- **STATED PROBLEM**
Rewrite every line of the records below, replacing "button" with "control" and leaving everything else unchanged. Omit the pictures from your version.

- **INFORMATION GIVEN**

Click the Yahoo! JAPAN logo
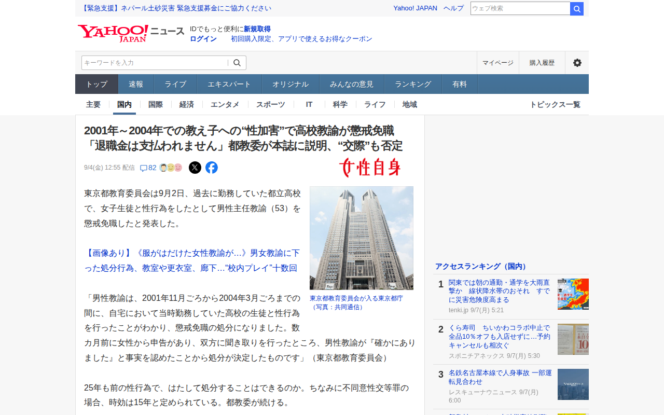 [x=113, y=34]
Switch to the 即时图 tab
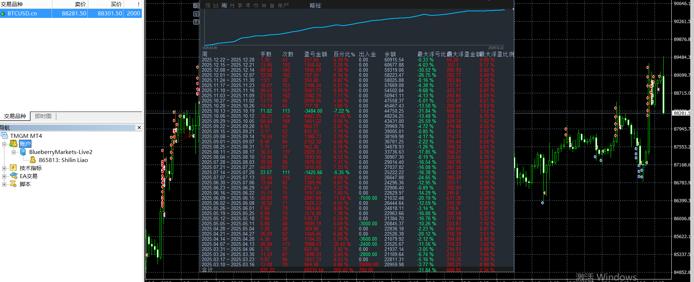This screenshot has width=694, height=282. 43,116

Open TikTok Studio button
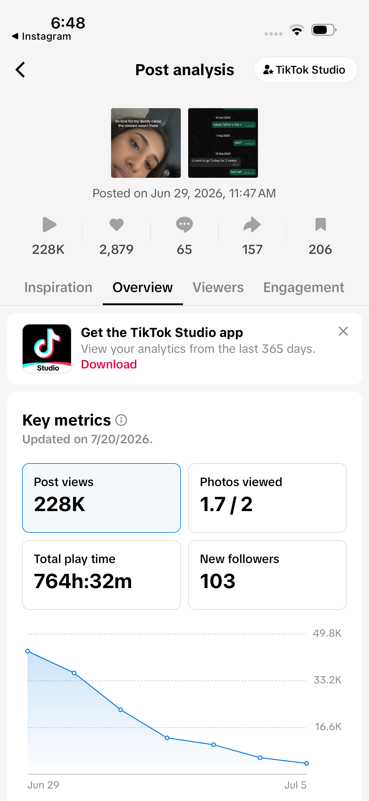pyautogui.click(x=306, y=70)
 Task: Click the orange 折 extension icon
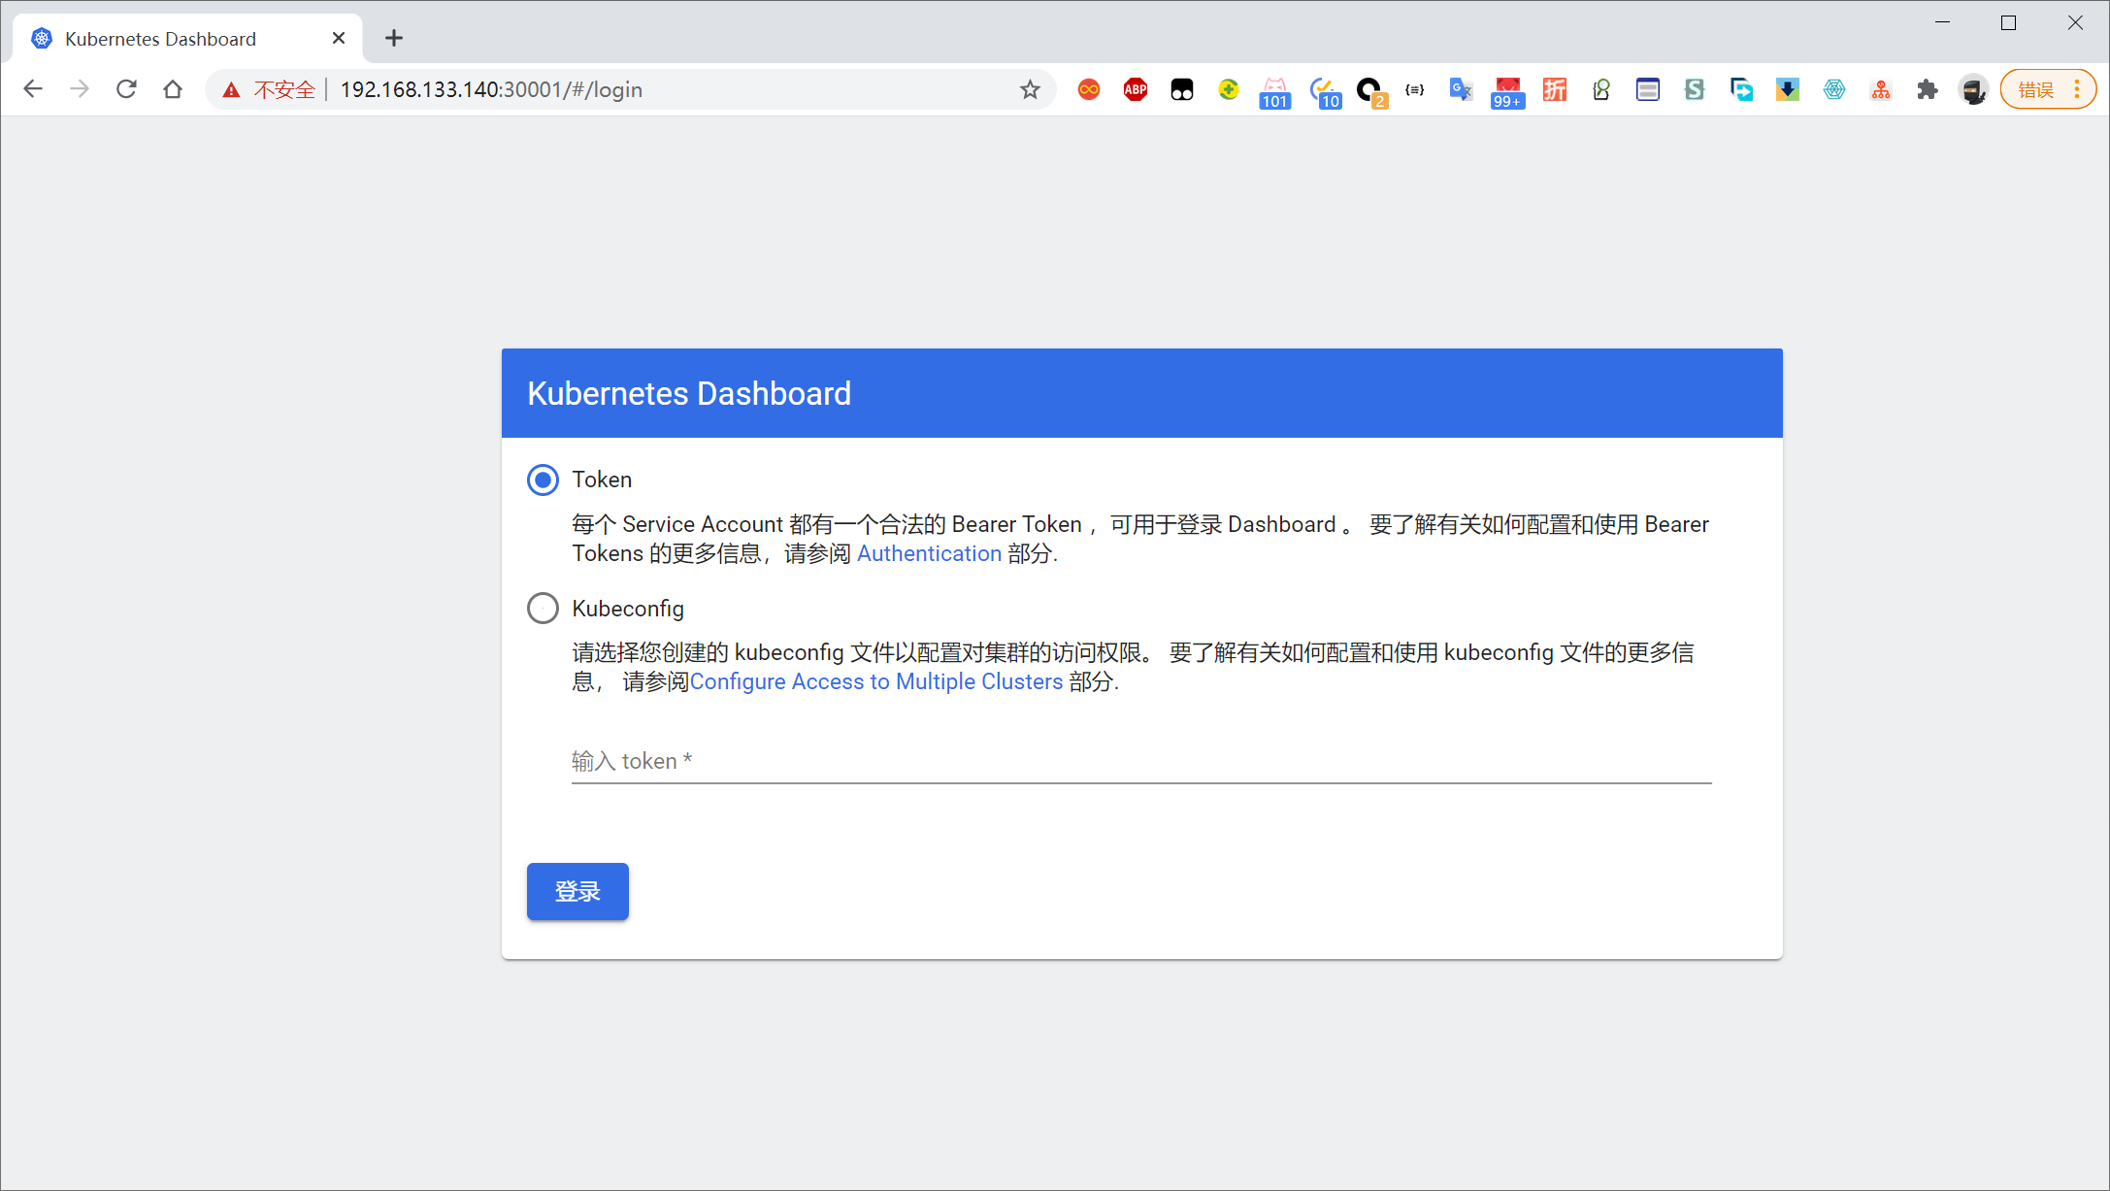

- **FINISHED TASK**
Click the Yahoo! JAPAN logo
 [x=113, y=34]
Switch to the 即时图 tab
This screenshot has width=694, height=282. 43,116

Open TikTok Studio control
pyautogui.click(x=306, y=70)
 Task: Click the orange 折 extension icon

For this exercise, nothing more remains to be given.